Turning back to the issue at the Court of Appeal of general negligence claims in respect of the tendering process, the Court considered first the question of negligence in the evaluation of tenders. Acknowledging that concurrent or alternative liability in tort can exist with liability in contract, the Court stated that “the duty of care alleged in tort in the case at bar is the same as the duty which is implied as a term of Contract A” (para 107). Since they had already canvassed the issue of contractual liability and found none, the Court similarly declined to find liability in tort.
On the issue of negligence in drafting and preparation of tender documents, the Court again turned an Anns two-stage analysis. It did not, however, concern itself with the question of proximity and proceeded directly to the policy branch of the test to conclude that there was no duty of care in respect of the preparation of tender documents.
The Court reasoned that Martel’s arguments generally related to its prior relationship with the Department, and that to recognize a duty on the part of an owner to take into account its past relationship with a particular prospective bidder would be “inconsistent with the basic rationale of tendering”, which is to “replace negotiation with competition” (para 116).

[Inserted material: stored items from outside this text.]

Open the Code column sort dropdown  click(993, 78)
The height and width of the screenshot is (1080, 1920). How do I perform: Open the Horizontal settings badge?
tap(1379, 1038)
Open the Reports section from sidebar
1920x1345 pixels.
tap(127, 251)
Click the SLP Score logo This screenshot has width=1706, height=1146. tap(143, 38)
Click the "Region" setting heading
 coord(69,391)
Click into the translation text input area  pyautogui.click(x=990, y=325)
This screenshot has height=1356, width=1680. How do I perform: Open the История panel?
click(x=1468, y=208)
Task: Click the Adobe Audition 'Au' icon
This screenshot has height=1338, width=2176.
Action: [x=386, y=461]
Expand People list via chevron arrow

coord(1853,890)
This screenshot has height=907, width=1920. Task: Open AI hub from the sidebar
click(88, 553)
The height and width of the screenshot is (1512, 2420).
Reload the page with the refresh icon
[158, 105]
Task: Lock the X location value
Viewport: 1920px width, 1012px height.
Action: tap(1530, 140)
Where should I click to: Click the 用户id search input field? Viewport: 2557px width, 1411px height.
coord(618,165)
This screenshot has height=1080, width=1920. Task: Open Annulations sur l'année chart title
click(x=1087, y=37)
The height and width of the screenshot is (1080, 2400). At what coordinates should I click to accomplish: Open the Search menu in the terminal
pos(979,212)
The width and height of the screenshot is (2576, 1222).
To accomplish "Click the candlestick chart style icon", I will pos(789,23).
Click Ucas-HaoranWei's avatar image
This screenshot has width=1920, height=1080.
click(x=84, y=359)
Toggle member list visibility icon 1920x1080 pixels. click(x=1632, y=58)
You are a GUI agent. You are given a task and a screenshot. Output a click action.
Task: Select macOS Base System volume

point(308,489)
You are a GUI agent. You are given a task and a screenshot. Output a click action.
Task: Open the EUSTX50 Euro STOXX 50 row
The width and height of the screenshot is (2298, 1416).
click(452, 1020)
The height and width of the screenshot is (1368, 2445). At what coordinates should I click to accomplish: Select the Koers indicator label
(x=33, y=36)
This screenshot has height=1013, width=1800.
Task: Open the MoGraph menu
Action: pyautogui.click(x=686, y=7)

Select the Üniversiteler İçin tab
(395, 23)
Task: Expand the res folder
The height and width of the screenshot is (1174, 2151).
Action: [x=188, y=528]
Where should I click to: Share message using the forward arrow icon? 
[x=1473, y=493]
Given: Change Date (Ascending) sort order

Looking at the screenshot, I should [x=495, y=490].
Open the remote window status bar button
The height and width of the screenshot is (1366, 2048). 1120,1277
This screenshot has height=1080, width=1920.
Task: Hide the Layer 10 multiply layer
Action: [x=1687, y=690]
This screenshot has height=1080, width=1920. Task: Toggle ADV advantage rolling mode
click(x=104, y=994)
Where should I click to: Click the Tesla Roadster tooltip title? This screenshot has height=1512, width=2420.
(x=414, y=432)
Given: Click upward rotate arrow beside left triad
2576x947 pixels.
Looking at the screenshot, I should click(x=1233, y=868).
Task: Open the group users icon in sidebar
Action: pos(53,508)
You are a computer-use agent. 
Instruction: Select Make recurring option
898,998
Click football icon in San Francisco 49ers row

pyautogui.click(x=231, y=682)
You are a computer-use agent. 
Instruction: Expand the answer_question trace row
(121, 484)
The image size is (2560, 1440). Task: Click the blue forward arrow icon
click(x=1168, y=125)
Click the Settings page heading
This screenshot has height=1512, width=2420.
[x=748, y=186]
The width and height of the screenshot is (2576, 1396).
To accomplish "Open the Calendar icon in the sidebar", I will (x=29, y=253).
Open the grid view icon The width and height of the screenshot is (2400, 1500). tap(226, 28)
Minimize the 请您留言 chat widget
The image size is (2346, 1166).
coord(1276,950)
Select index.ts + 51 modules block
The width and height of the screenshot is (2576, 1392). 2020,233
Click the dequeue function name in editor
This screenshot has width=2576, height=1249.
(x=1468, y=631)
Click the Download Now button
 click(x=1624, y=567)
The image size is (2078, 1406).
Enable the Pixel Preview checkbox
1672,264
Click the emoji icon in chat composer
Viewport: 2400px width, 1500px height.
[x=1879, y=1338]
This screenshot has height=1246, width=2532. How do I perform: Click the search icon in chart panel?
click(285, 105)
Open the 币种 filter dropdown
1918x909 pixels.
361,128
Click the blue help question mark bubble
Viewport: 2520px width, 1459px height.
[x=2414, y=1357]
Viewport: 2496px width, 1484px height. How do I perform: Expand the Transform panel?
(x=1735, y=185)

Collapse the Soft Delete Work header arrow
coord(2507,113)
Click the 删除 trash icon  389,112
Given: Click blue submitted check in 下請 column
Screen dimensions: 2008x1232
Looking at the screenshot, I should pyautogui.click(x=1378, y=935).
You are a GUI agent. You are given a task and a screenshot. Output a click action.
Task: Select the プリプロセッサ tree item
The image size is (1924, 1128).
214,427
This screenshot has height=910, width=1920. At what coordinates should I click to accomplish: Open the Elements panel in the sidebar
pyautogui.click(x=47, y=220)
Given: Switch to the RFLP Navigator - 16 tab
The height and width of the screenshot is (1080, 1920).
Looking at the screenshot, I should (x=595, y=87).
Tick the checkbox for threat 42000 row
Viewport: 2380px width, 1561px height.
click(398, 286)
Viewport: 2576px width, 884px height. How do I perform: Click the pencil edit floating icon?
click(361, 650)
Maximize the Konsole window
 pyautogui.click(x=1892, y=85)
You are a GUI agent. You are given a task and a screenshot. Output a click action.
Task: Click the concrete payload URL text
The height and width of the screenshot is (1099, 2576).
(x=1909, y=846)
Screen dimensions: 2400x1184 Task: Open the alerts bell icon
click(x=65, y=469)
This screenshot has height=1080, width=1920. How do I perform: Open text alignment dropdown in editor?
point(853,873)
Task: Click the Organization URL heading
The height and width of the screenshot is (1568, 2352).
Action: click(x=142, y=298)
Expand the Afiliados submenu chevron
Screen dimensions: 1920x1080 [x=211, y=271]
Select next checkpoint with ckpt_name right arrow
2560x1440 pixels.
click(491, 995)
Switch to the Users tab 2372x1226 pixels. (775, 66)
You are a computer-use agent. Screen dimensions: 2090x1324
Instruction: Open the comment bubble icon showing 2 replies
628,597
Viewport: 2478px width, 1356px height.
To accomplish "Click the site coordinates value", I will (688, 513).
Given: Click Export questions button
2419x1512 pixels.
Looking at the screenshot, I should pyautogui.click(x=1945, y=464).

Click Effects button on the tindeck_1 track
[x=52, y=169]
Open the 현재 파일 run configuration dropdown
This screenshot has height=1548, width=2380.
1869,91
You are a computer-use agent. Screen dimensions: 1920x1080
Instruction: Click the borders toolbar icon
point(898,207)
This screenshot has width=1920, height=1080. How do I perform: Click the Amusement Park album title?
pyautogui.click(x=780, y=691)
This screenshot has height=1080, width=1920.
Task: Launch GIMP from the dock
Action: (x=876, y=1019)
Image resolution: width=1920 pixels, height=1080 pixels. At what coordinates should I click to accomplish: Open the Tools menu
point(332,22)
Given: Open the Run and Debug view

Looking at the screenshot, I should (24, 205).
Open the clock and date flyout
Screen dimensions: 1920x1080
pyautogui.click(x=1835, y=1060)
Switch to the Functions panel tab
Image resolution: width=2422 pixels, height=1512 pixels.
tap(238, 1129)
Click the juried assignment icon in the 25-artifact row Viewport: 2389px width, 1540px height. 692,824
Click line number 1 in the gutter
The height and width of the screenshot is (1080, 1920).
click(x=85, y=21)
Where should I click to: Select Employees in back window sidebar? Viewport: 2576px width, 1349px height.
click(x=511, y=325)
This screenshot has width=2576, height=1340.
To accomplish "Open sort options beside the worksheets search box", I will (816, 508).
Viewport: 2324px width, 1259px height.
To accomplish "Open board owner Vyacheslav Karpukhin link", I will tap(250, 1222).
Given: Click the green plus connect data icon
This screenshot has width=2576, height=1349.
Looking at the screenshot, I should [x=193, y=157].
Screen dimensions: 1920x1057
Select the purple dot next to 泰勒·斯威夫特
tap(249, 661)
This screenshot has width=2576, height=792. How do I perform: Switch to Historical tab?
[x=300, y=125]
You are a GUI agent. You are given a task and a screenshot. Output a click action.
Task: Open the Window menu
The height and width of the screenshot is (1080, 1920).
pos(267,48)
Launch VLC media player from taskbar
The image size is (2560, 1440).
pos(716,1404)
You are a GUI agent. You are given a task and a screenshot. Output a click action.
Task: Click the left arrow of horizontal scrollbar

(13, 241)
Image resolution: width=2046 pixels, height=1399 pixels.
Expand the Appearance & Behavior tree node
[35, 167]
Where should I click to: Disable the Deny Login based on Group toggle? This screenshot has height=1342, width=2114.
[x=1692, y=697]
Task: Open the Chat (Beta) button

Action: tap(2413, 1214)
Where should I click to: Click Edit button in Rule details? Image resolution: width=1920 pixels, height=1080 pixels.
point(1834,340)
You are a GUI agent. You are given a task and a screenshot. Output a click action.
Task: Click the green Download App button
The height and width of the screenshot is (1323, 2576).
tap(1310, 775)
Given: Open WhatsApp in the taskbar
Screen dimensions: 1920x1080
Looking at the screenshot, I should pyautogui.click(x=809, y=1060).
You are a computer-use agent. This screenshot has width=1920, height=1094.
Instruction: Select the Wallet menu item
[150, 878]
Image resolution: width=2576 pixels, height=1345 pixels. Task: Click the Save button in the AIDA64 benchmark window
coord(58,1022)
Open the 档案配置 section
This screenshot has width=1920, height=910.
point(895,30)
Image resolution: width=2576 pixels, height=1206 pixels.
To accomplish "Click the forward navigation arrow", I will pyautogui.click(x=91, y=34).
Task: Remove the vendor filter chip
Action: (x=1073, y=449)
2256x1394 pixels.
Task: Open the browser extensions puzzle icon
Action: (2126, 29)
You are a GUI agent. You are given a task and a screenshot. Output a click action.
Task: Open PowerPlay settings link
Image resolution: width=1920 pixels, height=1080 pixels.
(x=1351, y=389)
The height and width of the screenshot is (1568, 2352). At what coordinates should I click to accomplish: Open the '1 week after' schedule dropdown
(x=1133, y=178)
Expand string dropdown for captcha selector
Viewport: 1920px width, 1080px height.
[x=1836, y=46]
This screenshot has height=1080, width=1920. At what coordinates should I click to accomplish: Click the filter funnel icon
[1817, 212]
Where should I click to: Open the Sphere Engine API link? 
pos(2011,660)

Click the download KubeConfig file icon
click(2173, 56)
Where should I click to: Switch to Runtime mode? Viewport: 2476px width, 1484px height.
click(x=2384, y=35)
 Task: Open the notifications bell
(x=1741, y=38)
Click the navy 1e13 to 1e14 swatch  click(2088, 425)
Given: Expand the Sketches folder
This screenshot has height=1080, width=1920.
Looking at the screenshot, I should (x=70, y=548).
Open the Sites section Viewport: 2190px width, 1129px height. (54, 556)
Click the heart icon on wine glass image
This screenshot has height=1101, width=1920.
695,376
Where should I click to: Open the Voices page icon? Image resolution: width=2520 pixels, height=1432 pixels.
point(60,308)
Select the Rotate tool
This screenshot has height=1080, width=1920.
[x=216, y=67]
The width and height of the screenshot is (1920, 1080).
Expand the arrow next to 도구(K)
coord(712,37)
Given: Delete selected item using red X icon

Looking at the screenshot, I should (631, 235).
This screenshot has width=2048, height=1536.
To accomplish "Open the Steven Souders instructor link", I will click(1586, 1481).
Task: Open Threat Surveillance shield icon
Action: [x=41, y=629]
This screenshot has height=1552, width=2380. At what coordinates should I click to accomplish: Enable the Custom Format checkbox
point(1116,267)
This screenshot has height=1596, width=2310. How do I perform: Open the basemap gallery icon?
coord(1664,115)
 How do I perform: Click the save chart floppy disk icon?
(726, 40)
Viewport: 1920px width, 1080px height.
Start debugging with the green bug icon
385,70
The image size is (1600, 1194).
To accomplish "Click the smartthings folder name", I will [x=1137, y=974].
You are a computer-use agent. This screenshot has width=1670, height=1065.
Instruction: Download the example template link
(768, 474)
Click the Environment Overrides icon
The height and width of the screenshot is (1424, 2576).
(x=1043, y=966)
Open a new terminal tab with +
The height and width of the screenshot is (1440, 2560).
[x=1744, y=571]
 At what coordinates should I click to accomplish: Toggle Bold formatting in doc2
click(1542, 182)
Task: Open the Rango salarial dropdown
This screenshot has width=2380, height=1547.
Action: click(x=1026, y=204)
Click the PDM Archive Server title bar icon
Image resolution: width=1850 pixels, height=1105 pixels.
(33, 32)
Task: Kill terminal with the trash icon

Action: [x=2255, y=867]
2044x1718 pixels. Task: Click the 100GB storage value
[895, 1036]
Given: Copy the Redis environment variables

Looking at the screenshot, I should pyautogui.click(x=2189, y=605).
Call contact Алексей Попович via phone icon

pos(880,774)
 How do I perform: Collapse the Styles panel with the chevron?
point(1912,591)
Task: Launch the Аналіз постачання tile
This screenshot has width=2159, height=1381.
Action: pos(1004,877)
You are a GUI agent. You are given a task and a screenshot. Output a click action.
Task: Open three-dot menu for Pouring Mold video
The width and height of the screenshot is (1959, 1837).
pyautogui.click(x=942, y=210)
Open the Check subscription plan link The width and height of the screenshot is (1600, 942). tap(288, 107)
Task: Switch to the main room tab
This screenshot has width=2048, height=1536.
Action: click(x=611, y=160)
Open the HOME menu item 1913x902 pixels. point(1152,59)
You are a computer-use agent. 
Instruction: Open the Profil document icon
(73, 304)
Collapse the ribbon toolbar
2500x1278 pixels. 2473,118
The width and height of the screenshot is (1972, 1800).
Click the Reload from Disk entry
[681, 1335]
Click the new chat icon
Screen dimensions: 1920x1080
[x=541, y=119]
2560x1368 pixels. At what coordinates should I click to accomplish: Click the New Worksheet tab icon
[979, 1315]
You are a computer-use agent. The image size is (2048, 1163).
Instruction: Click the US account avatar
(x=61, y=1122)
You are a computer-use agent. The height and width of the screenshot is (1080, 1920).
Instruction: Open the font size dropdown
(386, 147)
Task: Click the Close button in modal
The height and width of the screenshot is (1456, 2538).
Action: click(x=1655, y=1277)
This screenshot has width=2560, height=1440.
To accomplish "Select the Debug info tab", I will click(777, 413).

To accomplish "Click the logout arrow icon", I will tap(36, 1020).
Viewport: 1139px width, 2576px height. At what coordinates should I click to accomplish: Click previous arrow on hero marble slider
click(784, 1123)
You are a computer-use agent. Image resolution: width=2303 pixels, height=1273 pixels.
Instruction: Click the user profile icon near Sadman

The obligation of fairness to all bidders precludes giving an advantage to one bidder based on past dealings, and further a party calling for tenders must necessarily have the discretion to change its mind as to the final terms to be included in a call for tenders.
Finally, the Court felt that introducing a duty of care into the context of tender preparation could have the potential effect of allowing a bidder to use such a duty to get around a contractual provision that they had not complied with (in Martel’s case, a tender requirement for continuous space), or allow unsuccessful, non-compliant bidders “to sue in negligence and argue that the terms of Contract A ‘did not reflect the reality of the situation’” (para 119).
So, in sum, all of Martel’s arguments for liability in tort ultimately failed.
The Court restored the judgment rendered at trial.
Nota Bene
On the issue of tort liability, the Court noted that Martel’s claim resembled an assertion of a legal duty to bargain in good faith, but that a breach of a duty of good faith was not actually alleged. As such, they declined to consider the question (para 73).